For previous installments, see Parts I, II, and III
Political Objectives and Contingency Circumstances Must Dominate Strategic Concept Design
The main takeaway from
this week's discussion should be that the form of a notional Sino-American war in East
Asia would be dictated by its specific circumstances and the respective sides’
political objectives. Accordingly, as it is the revisionist power, China would
likely establish most of the initial precedents for the conflict’s violence.
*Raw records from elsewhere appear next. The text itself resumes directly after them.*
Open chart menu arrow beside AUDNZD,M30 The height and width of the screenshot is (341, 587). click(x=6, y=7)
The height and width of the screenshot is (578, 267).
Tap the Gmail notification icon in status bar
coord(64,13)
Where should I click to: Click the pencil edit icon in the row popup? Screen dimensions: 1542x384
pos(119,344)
If
Chinese leaders’ valued their political objectives highly enough, any method
for attempting to force them to restore the status
quo ante would inherently carry horizontal and vertical escalation risks.
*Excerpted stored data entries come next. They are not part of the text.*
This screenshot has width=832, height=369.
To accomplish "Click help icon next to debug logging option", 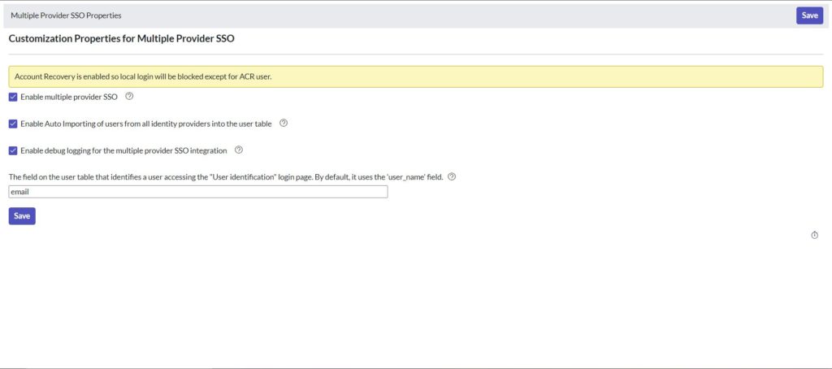I will (x=239, y=150).
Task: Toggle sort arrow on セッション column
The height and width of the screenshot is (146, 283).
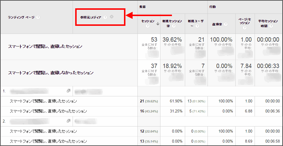Action: (158, 24)
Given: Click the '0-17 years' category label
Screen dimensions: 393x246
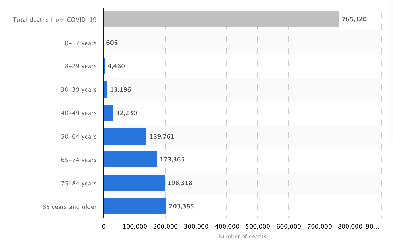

This would be true for a U.S. embargo against Chinese trade that was complete
enough to impose a high dose of pain, a highly successful U.S. limited war
effort isolated to the contested zone, or a broader conventional conflict that
included direct U.S. attacks against PLA targets on Chinese soil. The only
differences between these methods would be the amount of time it might take for
Chinese leaders to face a major escalation decision, and the sources and types
of pressure pushing them to escalate.
This also means there is
no guarantee Chinese leaders would follow their historical pattern of backing
down or settling for symbolic gains once the PLA had inflicted ‘enough damage
and pain’ for them to claim ‘China had taught its adversaries a lesson.’ Indeed,
their willingness to do so in a given contingency would be relative to their
political objectives, the circumstances that drove them to war in the first
place, and their personal wisdom. Today’s China is not Mao’s China or Deng’s
China—its current leaders enjoy a far more powerful country than did their
predecessors, and neither they nor we know how they would actually act within
the circumstance-unique fog, friction, and political pressures of a
contemporary East Asian conflict. A strategic concept that is not structured to
take these considerations into account is simply not practicable for either
warfighting or deterrence.
U.S. political leaders
must be sober in defining the nation’s interests in East Asia, deliberate in
characterizing and valuing their political objectives, and resolute in
developing, resourcing, and implementing their grand strategy for averting such
a conflict. It follows that this strategy’s military component must address the
entire spectrum of potential combat, as well as provide U.S. political leaders
with a wide set of response options, if it is to stand a chance at preventing
Chinese leaders from achieving their political objectives. Without doubt, this would
be best accomplished by deterring a war altogether. The integration and
evolution of relevant aspects of Air-Sea Battle and Offshore Control within a
single strategic concept will be a first step towards accomplishing this crucial
task.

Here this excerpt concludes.